### [Reading text]
-*-

O humanity! Indeed, We created you from a male and a female, and made you into peoples and tribes so that you may ˹get to˺ know one another. Surely the most noble of you in the sight of Allah is the most righteous among you. Allah is truly All-Knowing, All-Aware.
众人啊!我确已从一男一女创造你们,我使你们成为许多民族和部落,以便你们互相认识。在安拉看来,你们中最尊贵者,是你们中最敬畏者。安拉确是全知的,确是彻知的。
﷽
This divine principle—that true nobility lies in righteousness and mutual understanding—must guide our approach to history. For how can we be wise without true understanding, and how can understanding be built upon anything but an honest pursuit of truth?

During the Spring and Autumn Period (c. 771-476 BCE), the Zhōu Dynasty was in decline. When king Zhuāng of the powerful state of Chǔ returned from his campaign against northern enemies, he led his armies to the borders of the Zhōu royal domain, a blatant provocation.
The Zhōu king, King Dìng, grew alarmed and sent his minister, Wángsūn Mǎn, on a diplomatic mission to placate the Chǔ army—a polite pretext for assessing Zhuāng’s intentions. Emboldened by his military might, King Zhuāng of Chǔ directly asked the Zhōu minister about the Nine Cauldrons (九鼎 Jiǔ Dǐng). His question was not casual. He asked about their weight. It was a direct and thinly veiled challenge.
Asking about the weight of the cauldrons was a metaphor for testing his ability to seize them, and by extension, to seize the Mandate of Heaven itself. The Zhōu minister refused to answer the question of weight, and said: “Virtue matters, not the cauldrons.” With this, he argued the cauldrons’ significance was not in their physical substance but in their moral power. The weight of the cauldrons was not to be questioned.
This is why I named this project “Weighing the Cauldrons”. My target is not the Zhōu king’s political power, but the substance of the historical narratives themselves. Just as king Zhuāng challenged the symbolic legitimacy of the Zhōu, this work inquires into the weight of the historical traditions we have inherited. Too often has Chinese history been used to moralise, to aid in education of rulers, sometimes sacrificing truth upon this altar. By asking what the cauldrons weigh, we seek to look at our history from a clear lens, and seek the physical substance that the Zhōu minister has argued was irrelevant, that is, the tangible reality behind the moral symbolism.
A contradiction appears to the astute reader. First you claim that true value lies in righteousness and understanding, but then you challenge the assertion made by the Zhōu minister. If morality is your primary concern, then how come you “weigh the cauldron”? To this I say that understanding cannot be constructed upon anything but the raw pursuit of truth. If we allow ourselves to be guided by idealised versions of history, one may not get to the true nature of things, which will lead to a partial kind of wisdom, one that may not cover the scope of reality. Therefore, morality and tangible reality is the same aim, one cannot be reached without the other.
Every deed, great or small, is judged by its intentions. This project has three. First, it seeks to provide a clear and compelling narrative of Chinese history—the dynasties, the philosophers, the poems, and the pivotal moments that every educated person should know. Yet, writing an uncritical history based on traditional sources risks telling a one sided, elitist, moralising narrative. On the other hand, writing one solely based on modern research risks alienating the foundational beliefs on which modern Chinese identity is constructed. Due to this “dual-track” of Chinese history, I choose to present both. So, it seeks to pull back the curtain on that very narrative. We will see how the history was written: how each dynasty crafted stories about the past to legitimize its own rule. To do this, we will travel on two parallel roads: the well-paved highway of the traditional chronicles, and the newer, sometimes rockier paths cut by archaeology and modern scholarship. Third, and above all, this book traces the evolution of the idea that made all of this history cohere: the concept of Zhōngguó—the ‘Central State’—as a place, a civilization, a people, and a legitimizing idea. It is this idea that you, the reader, are now reconnecting with.

-*-

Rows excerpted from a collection
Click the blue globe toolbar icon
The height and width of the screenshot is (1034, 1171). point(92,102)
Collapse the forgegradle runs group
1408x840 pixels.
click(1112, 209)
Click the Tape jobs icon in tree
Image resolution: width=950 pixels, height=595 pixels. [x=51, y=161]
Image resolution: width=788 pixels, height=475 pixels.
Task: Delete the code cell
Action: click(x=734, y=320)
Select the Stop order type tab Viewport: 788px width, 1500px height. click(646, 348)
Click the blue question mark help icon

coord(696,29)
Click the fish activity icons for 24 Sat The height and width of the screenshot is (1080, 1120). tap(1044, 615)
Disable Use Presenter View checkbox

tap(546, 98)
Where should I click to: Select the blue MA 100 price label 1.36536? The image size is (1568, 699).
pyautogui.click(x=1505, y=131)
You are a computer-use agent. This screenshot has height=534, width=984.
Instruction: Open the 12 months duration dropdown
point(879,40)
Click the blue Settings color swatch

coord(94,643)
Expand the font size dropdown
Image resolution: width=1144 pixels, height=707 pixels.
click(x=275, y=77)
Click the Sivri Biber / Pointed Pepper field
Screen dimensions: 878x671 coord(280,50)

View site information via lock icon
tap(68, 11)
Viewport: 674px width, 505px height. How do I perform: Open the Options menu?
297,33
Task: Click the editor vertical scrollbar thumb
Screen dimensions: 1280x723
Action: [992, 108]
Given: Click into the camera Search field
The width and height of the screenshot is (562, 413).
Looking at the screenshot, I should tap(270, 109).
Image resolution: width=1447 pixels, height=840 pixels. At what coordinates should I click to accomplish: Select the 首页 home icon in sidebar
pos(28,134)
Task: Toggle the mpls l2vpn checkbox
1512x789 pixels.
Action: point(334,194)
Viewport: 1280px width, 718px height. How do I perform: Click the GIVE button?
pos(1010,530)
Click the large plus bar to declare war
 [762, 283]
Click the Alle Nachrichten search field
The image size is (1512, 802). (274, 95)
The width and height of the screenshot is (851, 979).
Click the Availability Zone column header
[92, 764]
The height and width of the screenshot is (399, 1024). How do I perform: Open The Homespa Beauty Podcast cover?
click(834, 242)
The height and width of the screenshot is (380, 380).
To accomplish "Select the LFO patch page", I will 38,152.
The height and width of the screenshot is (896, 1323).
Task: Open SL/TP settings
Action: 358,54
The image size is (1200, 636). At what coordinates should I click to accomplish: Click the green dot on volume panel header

-*-

### [Goals]
(a) Reproduce verbatim the passage of the preface that opens with the words containing "众人啊!我确已从一男一女创造" and closes with "a blatant provocation.".
(b) Format the rows, from the first one through the line containing "Action: click(x=734, y=320)" inclusive, as a JSON list of strings with one string per line, omitting blank lines.
These rows bear no relation to the preface.

### [Task-by-task answers]
(a)
众人啊!我确已从一男一女创造你们,我使你们成为许多民族和部落,以便你们互相认识。在安拉看来,你们中最尊贵者,是你们中最敬畏者。安拉确是全知的,确是彻知的。
﷽
This divine principle—that true nobility lies in righteousness and mutual understanding—must guide our approach to history. For how can we be wise without true understanding, and how can understanding be built upon anything but an honest pursuit of truth?

During the Spring and Autumn Period (c. 771-476 BCE), the Zhōu Dynasty was in decline. When king Zhuāng of the powerful state of Chǔ returned from his campaign against northern enemies, he led his armies to the borders of the Zhōu royal domain, a blatant provocation.

(b)
[
  "Click the blue globe toolbar icon",
  "The height and width of the screenshot is (1034, 1171). point(92,102)",
  "Collapse the forgegradle runs group",
  "1408x840 pixels.",
  "click(1112, 209)",
  "Click the Tape jobs icon in tree",
  "Image resolution: width=950 pixels, height=595 pixels. [x=51, y=161]",
  "Image resolution: width=788 pixels, height=475 pixels.",
  "Task: Delete the code cell",
  "Action: click(x=734, y=320)"
]